Say we compress the letter 'a' with pako library in javascript, as follows:
pako.gzip('a')
This returns the following byte array:
[31,139,8,0,0,0,0,0,0,3,75,4,0,67,190,183,232,1,0,0,0]
Now, if I take this array and decompress it in python, I get the result as expected:
import gzip
arr_from_pako = bytearray([31,139,8,0,0,0,0,0,0,3,75,4,0,67,190,183,232,1,0,0,0])
decompressed = gzip.decompress(arr_from_pako)
print(decompressed)
>>> b'a'
However, if I then reverse the process and gzip compress the result in python, I get a different bytearray:
arr_from_python = list(gzip.compress(decompressed))
print(arr_from_python)
>>> [31, 139, 8, 0, 123, 15, 138, 98, 2, 255, 75, 4, 0, 67, 190, 183, 232, 1, 0, 0, 0]
What I need to do here is reproduce the result of pako.gzip in python. I'm guessing the differences are due to a compression level and I know gzip lib in python lets you adjust it but I tried every single setting and was not able to get the expected result.
Can anyone help?
Upvotes: 0
Views: 1180
Reputation: 112384
You can't, and you don't need to. There is no issue.
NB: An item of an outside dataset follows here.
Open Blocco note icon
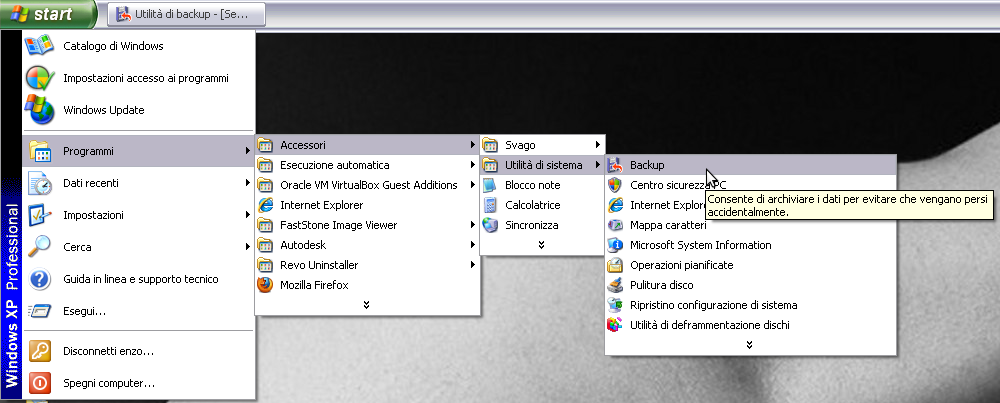click(490, 185)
The difference in the examples you give is only in the gzip header, where Python is putting in a modification time and setting some other bytes in the header to different values than pako. You can use mtime=0
in Python to get rid of the modification time, but you will still have those other differences. (0, 3
vs. 2, 255
— those are the XFL and OS flags in the header.)
You could manually rewrite the header in Python to be the same as gzip. However that still won't meet your objective in the long run, once you are compressing reasonable amounts of data. Then, even if you force the headers to be the same, the compressed data can and likely will be different. The only way to assure that the compressed data is the same is for you to be personally in control of the libraries used in both Python and pako, make sure that they are the same source code, the same version of that source code, and are using the exact same controlling parameters. I doubt that you are, and so you are on a fool's errand to try to make them the same.
There is no need to make them the same. All you need from a lossless compressor is compression followed by decompression to give you exactly what you put in. That's it. You have that. There is never any assurance of the other direction, i.e., that you can get decompression followed by compression to give you the same thing.
Upvotes: 0